* [Texte du document]:
__________________________________________________
Un vrai enjeu de sensibilisation
Au-delà de leur caractère symbolique, Juliette Vigoureux salue toutefois l’intérêt pédagogique de telles mesures. « Cannes, c’est le comble du glamour, du cinéma dans sa plus pure expression. Si cet évènement s’intéresse à son impact environnemental, il peut permettre de sensibiliser un autre public », explique la consultante. Ainsi, depuis l’an passé, chaque festivalier doit s’acquitter d’une « contribution » d’une vingtaine d’euros, censée compenser son empreinte environnementale. Le Festival indique que ces contributions ont permis l’an passé de financer à hauteur de 400.000 euros six projets locaux et internationaux. Parmi eux, un projet de reboisements dans l’arrière-pays de Grasse à la suite d’incendies intervenus en 2017.
__________________________________________________
* [Entrées fournies]:

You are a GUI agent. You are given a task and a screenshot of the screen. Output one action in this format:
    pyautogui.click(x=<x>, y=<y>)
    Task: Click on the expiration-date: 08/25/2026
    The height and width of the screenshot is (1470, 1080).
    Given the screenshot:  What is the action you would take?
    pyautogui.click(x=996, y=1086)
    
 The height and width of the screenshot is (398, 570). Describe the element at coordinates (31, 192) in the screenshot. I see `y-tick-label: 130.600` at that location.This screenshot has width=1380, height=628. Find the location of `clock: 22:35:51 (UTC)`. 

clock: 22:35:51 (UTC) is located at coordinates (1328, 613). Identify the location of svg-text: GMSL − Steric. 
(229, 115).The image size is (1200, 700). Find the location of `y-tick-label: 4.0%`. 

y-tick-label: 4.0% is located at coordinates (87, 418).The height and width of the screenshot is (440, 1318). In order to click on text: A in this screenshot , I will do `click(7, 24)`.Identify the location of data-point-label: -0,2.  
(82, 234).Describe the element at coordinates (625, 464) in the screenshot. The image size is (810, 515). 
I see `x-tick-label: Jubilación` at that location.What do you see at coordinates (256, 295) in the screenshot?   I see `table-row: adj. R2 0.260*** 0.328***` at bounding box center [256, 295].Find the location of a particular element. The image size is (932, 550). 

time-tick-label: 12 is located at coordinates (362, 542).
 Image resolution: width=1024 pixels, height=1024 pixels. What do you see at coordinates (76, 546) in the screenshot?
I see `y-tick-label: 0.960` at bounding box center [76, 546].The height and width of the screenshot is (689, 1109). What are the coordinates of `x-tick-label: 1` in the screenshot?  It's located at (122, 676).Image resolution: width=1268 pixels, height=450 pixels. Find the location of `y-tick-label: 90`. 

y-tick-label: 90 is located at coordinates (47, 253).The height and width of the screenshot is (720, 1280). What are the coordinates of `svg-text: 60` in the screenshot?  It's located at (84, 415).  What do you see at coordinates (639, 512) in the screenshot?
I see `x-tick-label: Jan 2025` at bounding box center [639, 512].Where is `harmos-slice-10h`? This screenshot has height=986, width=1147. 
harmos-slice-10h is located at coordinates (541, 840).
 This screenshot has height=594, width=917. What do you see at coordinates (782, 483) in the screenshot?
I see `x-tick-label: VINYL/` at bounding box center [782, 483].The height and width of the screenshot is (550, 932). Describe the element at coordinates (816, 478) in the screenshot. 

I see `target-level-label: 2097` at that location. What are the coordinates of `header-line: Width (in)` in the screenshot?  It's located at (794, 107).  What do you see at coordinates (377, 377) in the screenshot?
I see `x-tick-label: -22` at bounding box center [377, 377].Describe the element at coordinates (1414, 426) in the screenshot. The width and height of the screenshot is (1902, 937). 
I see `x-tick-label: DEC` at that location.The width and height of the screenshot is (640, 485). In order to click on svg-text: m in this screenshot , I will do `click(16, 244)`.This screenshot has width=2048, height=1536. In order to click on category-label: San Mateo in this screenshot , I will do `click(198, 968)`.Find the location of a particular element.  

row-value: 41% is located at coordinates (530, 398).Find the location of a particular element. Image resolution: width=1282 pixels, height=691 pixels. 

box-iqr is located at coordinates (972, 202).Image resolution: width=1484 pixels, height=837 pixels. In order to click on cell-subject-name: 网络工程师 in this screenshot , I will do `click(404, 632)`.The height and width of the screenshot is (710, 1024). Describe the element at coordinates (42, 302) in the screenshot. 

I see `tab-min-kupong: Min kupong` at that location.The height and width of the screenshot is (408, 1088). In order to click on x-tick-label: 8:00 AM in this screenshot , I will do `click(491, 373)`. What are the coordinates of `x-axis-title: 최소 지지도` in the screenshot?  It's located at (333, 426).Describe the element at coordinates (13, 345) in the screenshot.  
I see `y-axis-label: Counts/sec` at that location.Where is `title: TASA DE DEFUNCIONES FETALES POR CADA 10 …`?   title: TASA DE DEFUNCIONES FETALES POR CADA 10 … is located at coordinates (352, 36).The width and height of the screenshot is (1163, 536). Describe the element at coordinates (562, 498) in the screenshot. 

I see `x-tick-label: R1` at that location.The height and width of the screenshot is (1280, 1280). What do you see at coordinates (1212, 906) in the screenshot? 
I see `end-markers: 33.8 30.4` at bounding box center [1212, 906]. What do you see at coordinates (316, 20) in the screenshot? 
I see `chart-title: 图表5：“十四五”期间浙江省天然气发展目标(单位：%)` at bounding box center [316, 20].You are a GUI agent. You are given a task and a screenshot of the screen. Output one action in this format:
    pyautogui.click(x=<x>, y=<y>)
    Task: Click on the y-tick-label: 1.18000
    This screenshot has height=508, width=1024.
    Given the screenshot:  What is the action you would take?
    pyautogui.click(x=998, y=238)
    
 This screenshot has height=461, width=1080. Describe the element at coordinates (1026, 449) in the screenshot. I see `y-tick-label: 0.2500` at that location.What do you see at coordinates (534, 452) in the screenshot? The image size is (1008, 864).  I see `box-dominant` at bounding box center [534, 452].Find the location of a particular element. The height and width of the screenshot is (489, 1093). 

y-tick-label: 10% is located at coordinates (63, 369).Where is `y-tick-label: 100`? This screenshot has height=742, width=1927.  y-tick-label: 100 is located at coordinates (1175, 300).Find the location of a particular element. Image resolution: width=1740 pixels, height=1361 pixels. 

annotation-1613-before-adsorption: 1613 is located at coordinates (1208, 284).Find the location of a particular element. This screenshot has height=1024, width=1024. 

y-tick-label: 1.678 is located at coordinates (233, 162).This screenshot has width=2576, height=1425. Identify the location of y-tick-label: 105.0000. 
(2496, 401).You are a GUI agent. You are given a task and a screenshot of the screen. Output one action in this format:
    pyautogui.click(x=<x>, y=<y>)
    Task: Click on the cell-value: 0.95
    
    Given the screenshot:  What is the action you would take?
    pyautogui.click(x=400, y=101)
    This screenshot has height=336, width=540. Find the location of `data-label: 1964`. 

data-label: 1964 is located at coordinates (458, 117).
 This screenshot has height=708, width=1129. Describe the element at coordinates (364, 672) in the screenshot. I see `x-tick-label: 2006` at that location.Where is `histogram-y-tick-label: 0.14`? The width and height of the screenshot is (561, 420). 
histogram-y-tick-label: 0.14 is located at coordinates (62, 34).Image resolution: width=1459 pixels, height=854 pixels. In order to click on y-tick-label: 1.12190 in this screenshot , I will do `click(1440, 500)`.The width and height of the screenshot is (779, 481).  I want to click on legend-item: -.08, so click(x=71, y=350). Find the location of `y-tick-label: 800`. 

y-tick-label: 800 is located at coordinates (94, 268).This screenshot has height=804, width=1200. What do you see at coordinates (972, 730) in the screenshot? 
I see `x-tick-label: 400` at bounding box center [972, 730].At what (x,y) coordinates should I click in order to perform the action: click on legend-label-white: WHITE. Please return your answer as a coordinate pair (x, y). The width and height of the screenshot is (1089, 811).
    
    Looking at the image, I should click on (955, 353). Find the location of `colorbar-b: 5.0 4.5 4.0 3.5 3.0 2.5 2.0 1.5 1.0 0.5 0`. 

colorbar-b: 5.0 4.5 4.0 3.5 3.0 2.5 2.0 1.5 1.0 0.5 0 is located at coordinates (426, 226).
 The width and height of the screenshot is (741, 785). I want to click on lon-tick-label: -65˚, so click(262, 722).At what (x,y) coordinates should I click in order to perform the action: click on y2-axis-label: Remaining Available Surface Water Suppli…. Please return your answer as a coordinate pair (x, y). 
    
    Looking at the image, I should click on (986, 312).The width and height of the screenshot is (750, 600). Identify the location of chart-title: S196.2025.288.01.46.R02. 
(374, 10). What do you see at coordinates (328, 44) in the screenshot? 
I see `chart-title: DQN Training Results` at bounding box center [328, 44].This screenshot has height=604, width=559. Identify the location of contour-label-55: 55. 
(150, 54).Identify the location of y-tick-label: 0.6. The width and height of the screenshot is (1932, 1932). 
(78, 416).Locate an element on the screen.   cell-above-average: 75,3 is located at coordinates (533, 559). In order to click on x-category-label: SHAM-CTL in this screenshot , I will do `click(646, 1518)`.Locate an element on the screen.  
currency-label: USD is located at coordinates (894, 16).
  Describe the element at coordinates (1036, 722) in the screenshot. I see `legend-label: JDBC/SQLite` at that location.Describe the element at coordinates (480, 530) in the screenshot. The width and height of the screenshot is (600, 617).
__________________________________________________
* [Tâches à réaliser]:
1. Répondez à ces questions sur le texte consacré au Festival de Cannes :
(a) Quelle est la profession de Juliette Vigoureux ?
(b) Quel montant chaque festivalier doit-il acquitter ?
(c) Combien de projets les contributions ont-elles financés l'an passé, et pour quelle somme ?
2. Résumez en deux phrases le texte consacré au Festival de Cannes.
3. Prolongez, s'il vous plaît, le texte consacré au Festival de Cannes à partir de sa dernière phrase.

* [Résultats obtenus]:
1.
(a) Elle est consultante.
(b) Une vingtaine d'euros.
(c) Six projets, pour 400.000 euros.

2. La consultante Juliette Vigoureux salue l'intérêt pédagogique des mesures environnementales du Festival de Cannes, qui peut selon elle sensibiliser un autre public. Depuis l'an passé, chaque festivalier verse une contribution d'une vingtaine d'euros, qui a permis de financer à hauteur de 400.000 euros six projets locaux et internationaux, dont des reboisements dans l'arrière-pays de Grasse.

3.
Nouveauté cette année : le collectif Ecoprod poursuit la sensibilisation des cinéastes et leur public. Il décernera un prix spécial récompensant « les équipes ayant mis en place une démarche d’éco-production, qui ont fait des efforts significatifs pour la protection du climat et du vivant » sur leur tournage. Pas sûr toutefois que les très attendus Top Gun : Maverick – retour des aventures de Tom Cruise en avion de chasse – et Les Crimes du futur – dernier film de David Cronenberg, truffé d’effets visuels – soient candidats. Pour ce qui est d’imaginer des mondes conformes à une certaine sobriété environnementale, la fine fleur du cinéma a encore quelques progrès à faire.